[[ Given records, beginning ]]

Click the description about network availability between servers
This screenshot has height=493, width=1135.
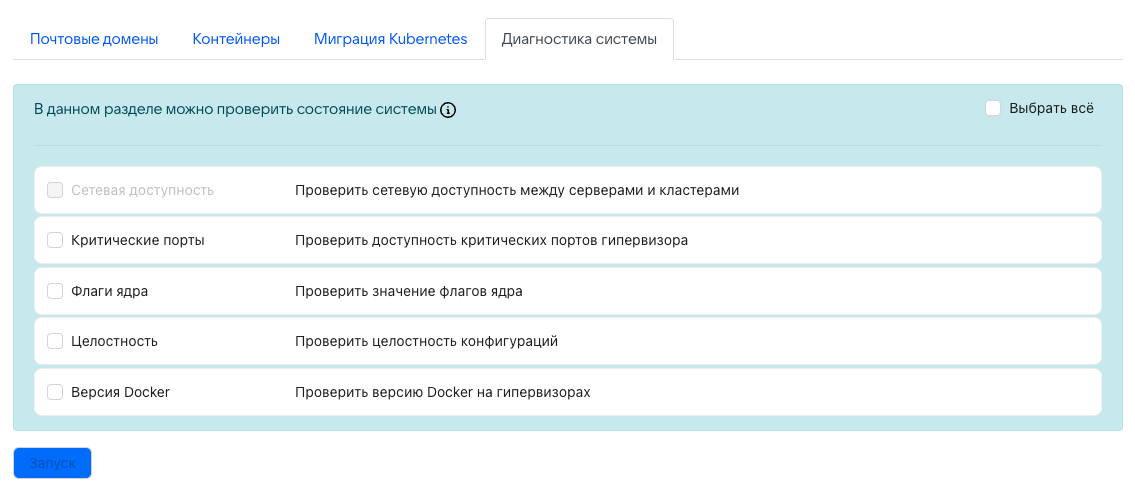[x=516, y=190]
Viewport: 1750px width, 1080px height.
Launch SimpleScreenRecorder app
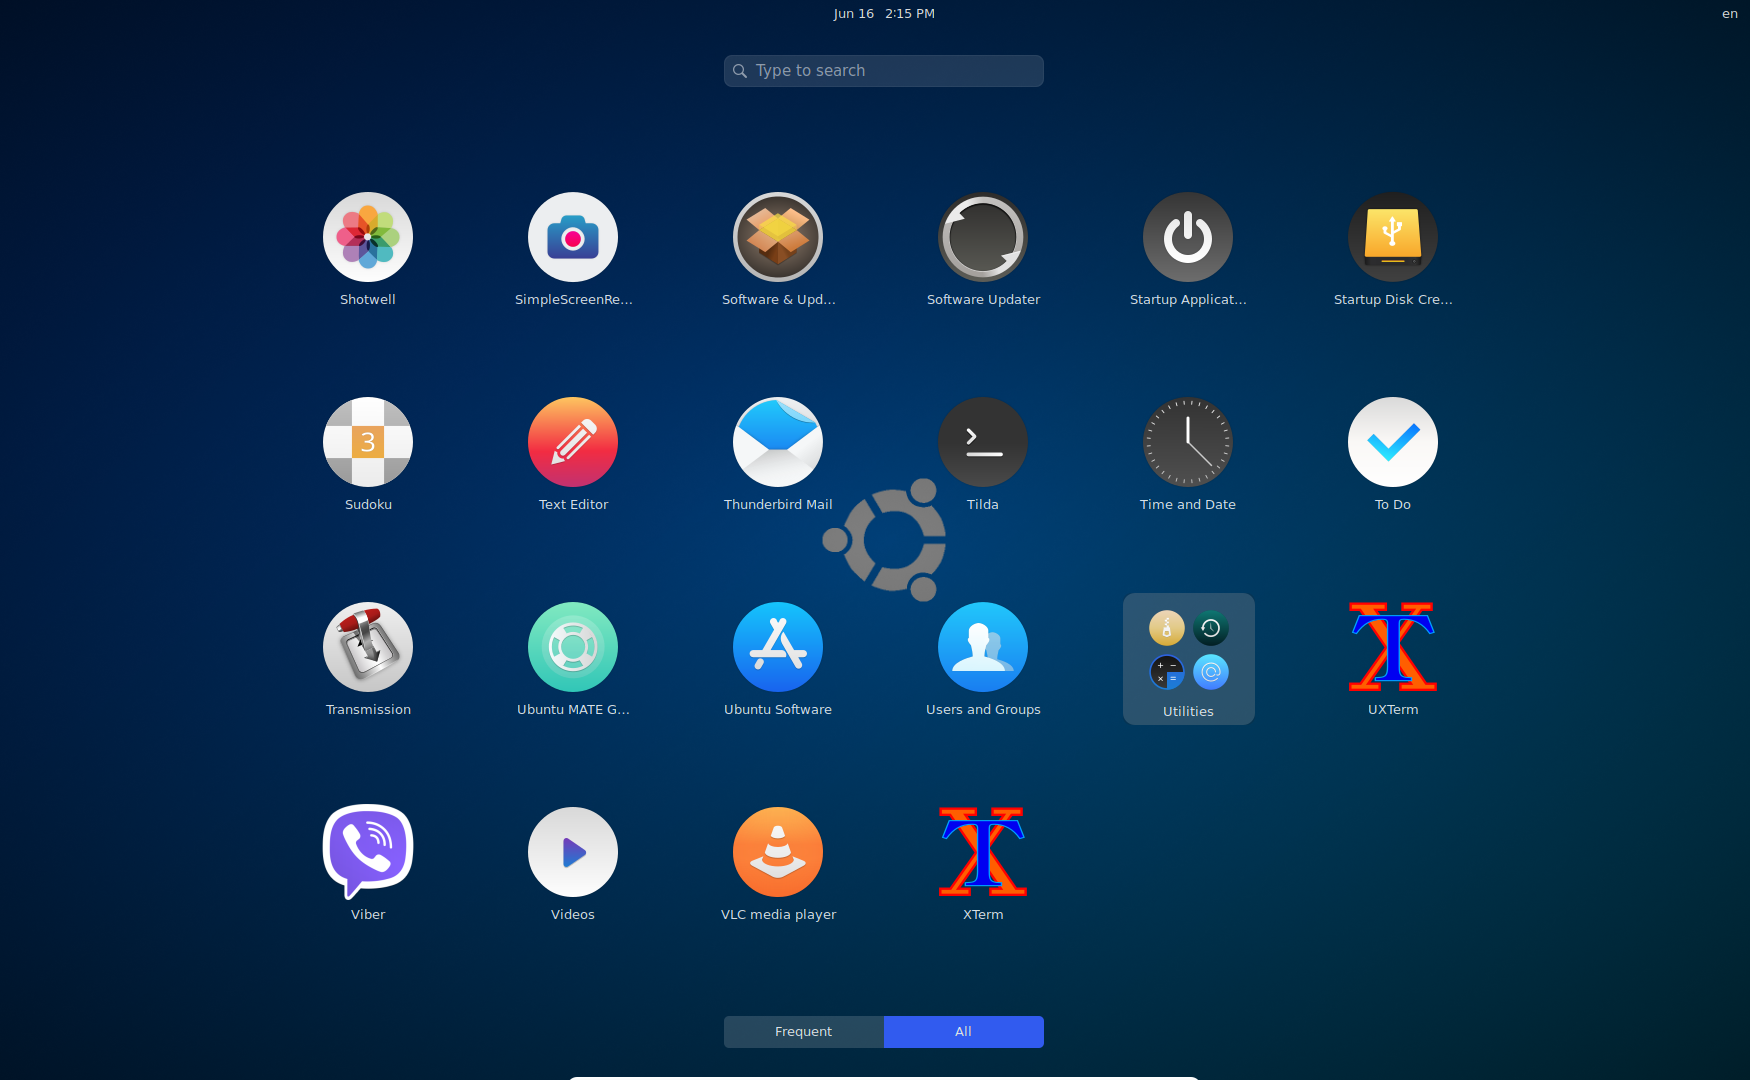pos(572,238)
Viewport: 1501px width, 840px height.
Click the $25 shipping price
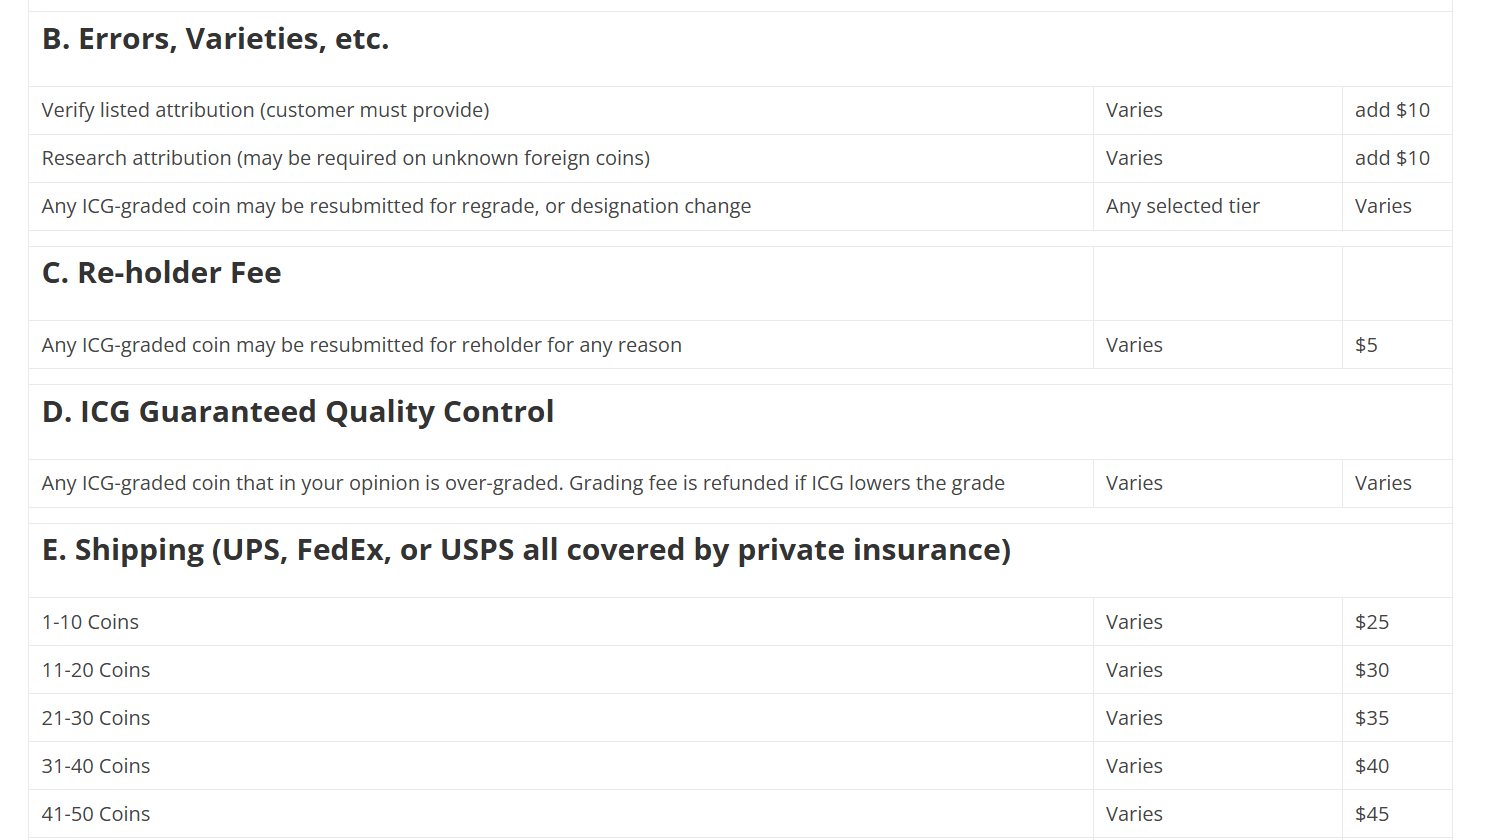[1372, 622]
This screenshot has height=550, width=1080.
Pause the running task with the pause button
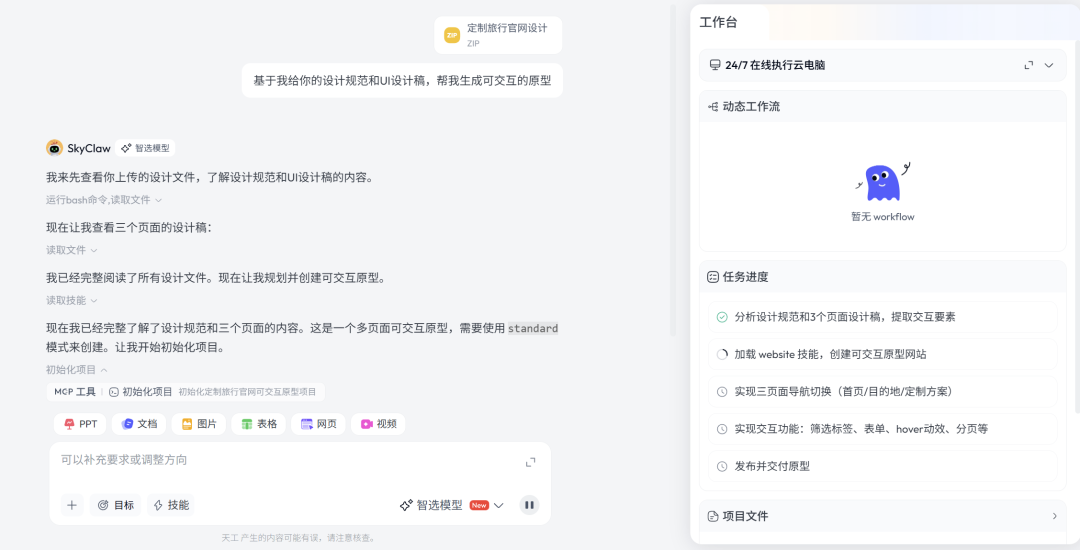click(x=529, y=505)
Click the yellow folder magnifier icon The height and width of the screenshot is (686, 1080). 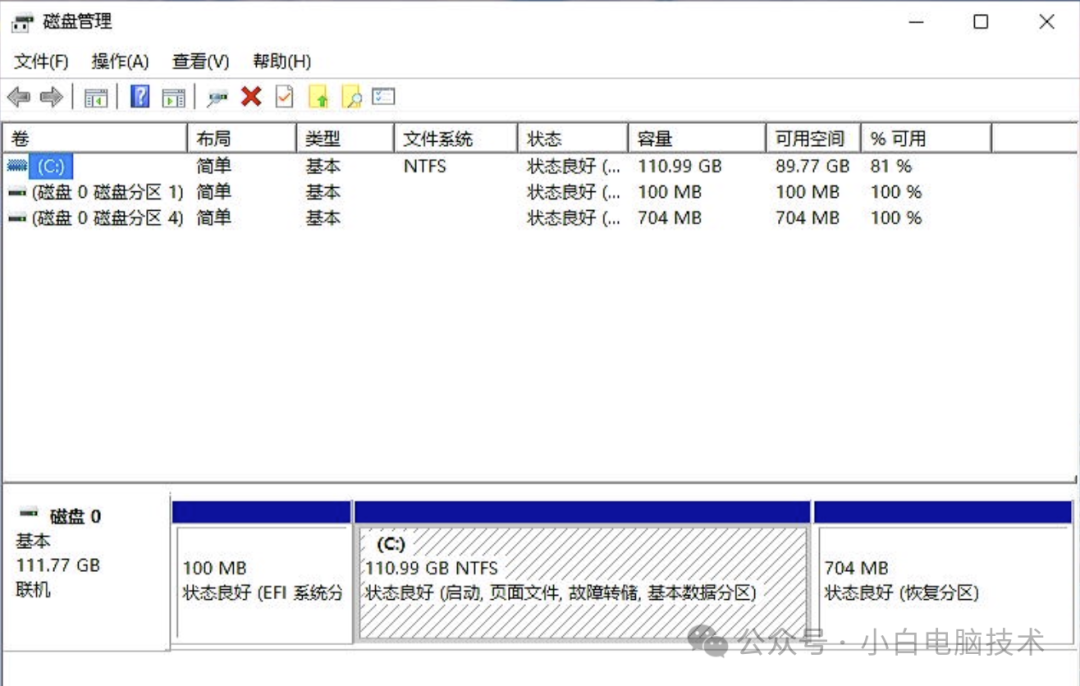tap(351, 97)
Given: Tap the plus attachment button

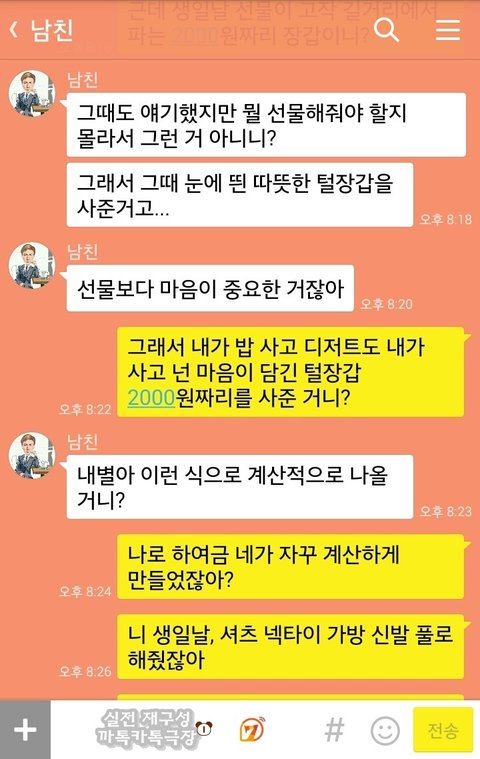Looking at the screenshot, I should [x=25, y=729].
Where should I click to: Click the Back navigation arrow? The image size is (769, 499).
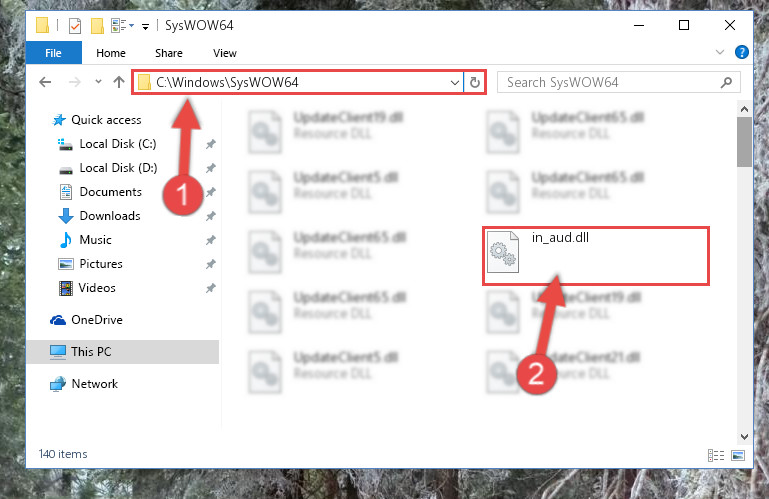coord(45,82)
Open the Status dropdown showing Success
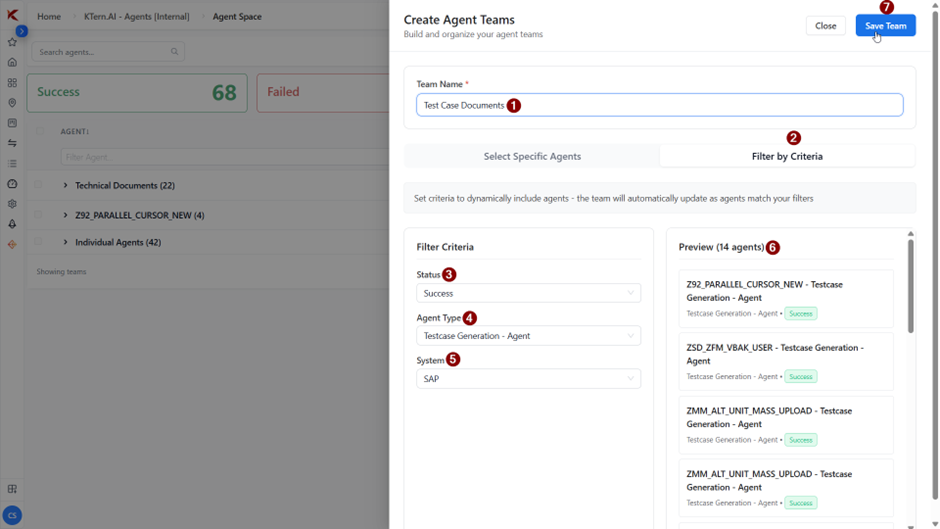Image resolution: width=940 pixels, height=529 pixels. (x=528, y=293)
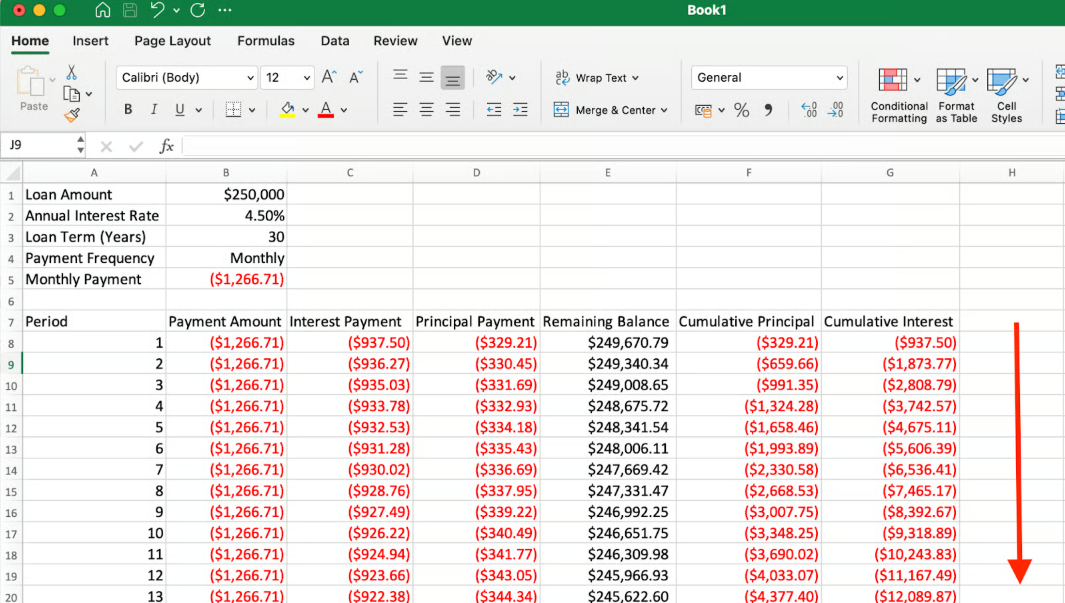Toggle Italic formatting

click(x=154, y=110)
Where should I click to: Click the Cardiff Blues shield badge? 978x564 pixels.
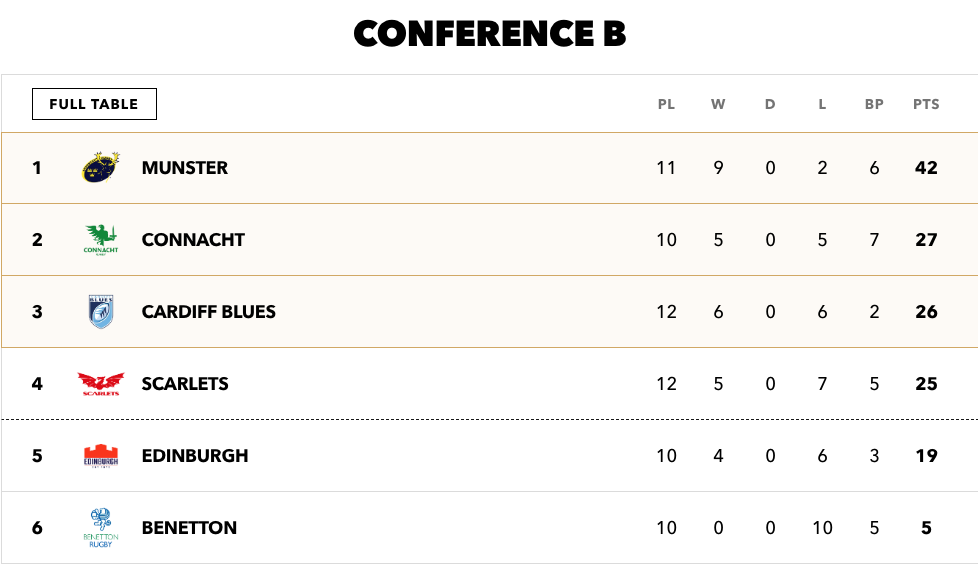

[[ Given records, end ]]

— Exercise instructions —
Pull out every line in the data above that has the word "Viewport".

— Answer box —
Viewport: 1750px width, 1080px height.
Viewport: 1501px width, 840px height.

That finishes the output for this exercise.